Twitter Going Public, Could Mark Most Powerful Word of Mouth Ad Platform Ever

By the end of the week, there's a good chance Twitter will be a publicly traded company on the New York Stock Exchange (NYSE). Twitter's bigwigs are targeting Thursday, and barring any surprises, it will go down as the biggest tech IPO since Facebook, making several people very wealthy over night. However, it's what happens to Twitter after going public that's of interest here.

Twitter recently overtook Facebook as the most popular social network among teens in terms of which one has a bigger influence on buying habits and trends. That's not to say Facebook is losing users -- it's not -- but teens are definitely adding alternative services to their growing social portfolios, starting with Twitter, a place where unlike Facebook their parents haven't fully adopted just yet.

Twitter

The reason this matters is because teens are a highly desirable demographic for advertisers. There's a piece in The Wall Street Journal that talks about Twitter's huge potential for word-of-mouth advertising. Mix the two together -- teens and word-of-mouth advertising -- and you might have a recipe for big time success.

Twitter will change in the coming months as the suits in charge figure out how best to monetize the service's 230 million users. That number seems small compared to Facebook's more than 1.1 billion users, but Twitter's advantage is that a lot of its tweets are topical and happening in real-time.
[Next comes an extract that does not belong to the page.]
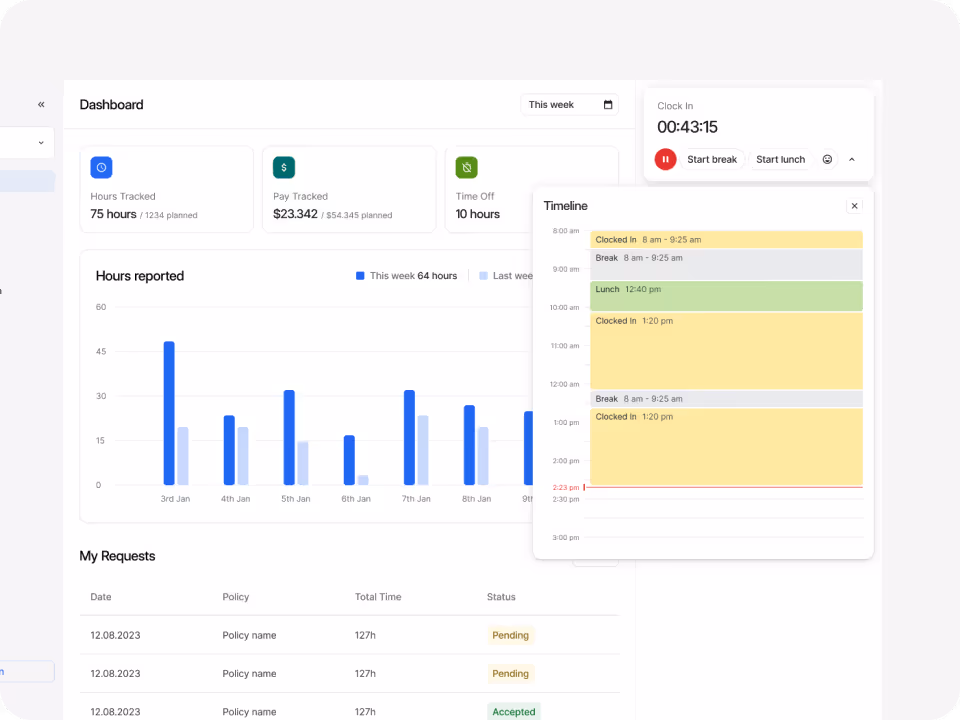Select the green Lunch 12:40 pm timeline event
The image size is (960, 720).
pyautogui.click(x=727, y=295)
You have sports stars sending out tweets from locker rooms and pop singers sending out 140-character messages immediately following a performance, not to mention all the tweets from fans during the actual show. Advertisers can tap into this unique characteristic of Twitter and target users based on what's trending at any given moment. Maybe as you're tweeting about the Red Sox having just won the World Series, an apparel company posts an ad for celebratory gear. It's just one example of many.